We need a more sophisticated approach. Structural change and diversity within the system should lead to specialist facilities and resources from which all pupils - and their families and broader communities - can benefit. Rather than encouraging schools to develop competitively an individual ethos and character largely for the benefit of their own pupils, we should promote a more flexible “learning network” from within which pupils can access a programme suited to their own needs as these develop and change. This could be a federation of schools, on which ministers are obviously keen, but it need not take more than a greater will to promote collaboration.

In such a system the mandatory core curriculum would occupy less time, and be taught as far as possible early in the day and week. This would leave later sessions and Fridays as free as possible for courses selected by pupils. The growing use of ICT will open further opportunities, but some travel between centres would be required by pupils and teachers, to share facilities and expertise.

However, increasing the proportion of chosen learning, and putting it on offer at the traditionally more difficult times, would encourage more enthusiastic and effective learning and reduce the level of behavioural problems, bringing a welcome benefit to teachers - who could look forward to Friday mornings as well as evenings.

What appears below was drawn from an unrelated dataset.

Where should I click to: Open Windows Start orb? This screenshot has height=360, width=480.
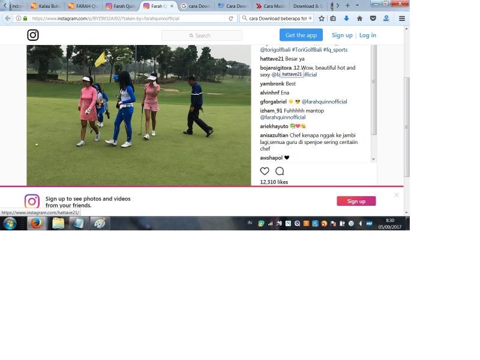click(10, 223)
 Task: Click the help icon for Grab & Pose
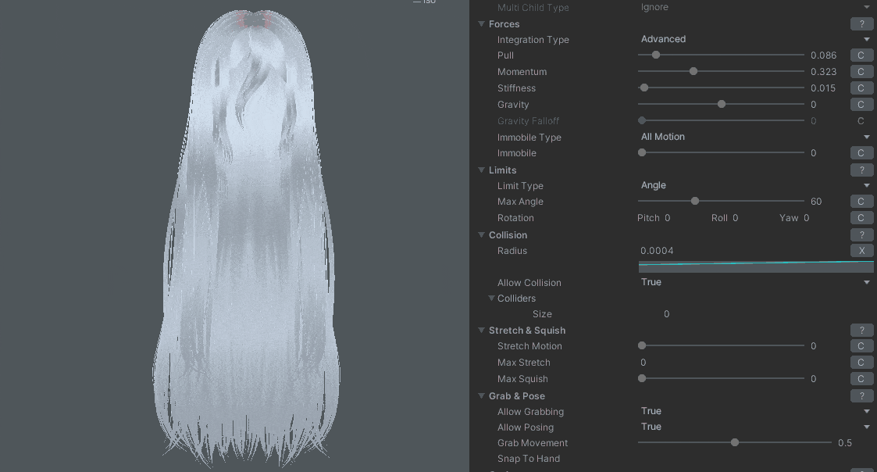tap(861, 396)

New facilities and resources should be located strategically to address the coherence of the system as a whole within an area - with a resolute and unapologetic focus on addressing the needs of the most disadvantaged. If schools where this investment is required are not equipped to manage it, they must be helped, rather than the resources going elsewhere. Successful schools should be strongly “incentivised” to share these responsibilities, and to support their weaker neighbours. Autonomy of maintained schools must not be extended to opting out of this public duty.

All forms and levels of achievement should be properly recognised, and better support systems made available for those who need them, making use of the wider range of professionals and others that Estelle Morris wants to see alongside teachers.

Families should be encouraged to join in learning activities, with voluntary sessions more widely available to meet both basic needs and particular interests and enthusiasms. Far more should be done to promote a positive attitude to learning and achievement for all, with more incentive to share and celebrate success and less opportunity to dominate it.

A longer-term vision is essential, which must be spelled out so that its benefits for all are understood by all for, as education ministers frequently (and rightly) point out, the future economic and social well-being of the whole country depend on broadening the success of our education system. This will not be achieved overnight, nor even in one electoral cycle. But it can be done.

A more inclusive consensus will be required and, to secure continuing short-term approval for long-term aims, politicians must provide a route map on which progress can be followed. Ministers must exercise leadership to persuade people to follow, and that includes the harder task of challenging the vested interests of those who will be required to contribute as well as urging a greater effort from those who have yet fully to appreciate the necessity of the journey.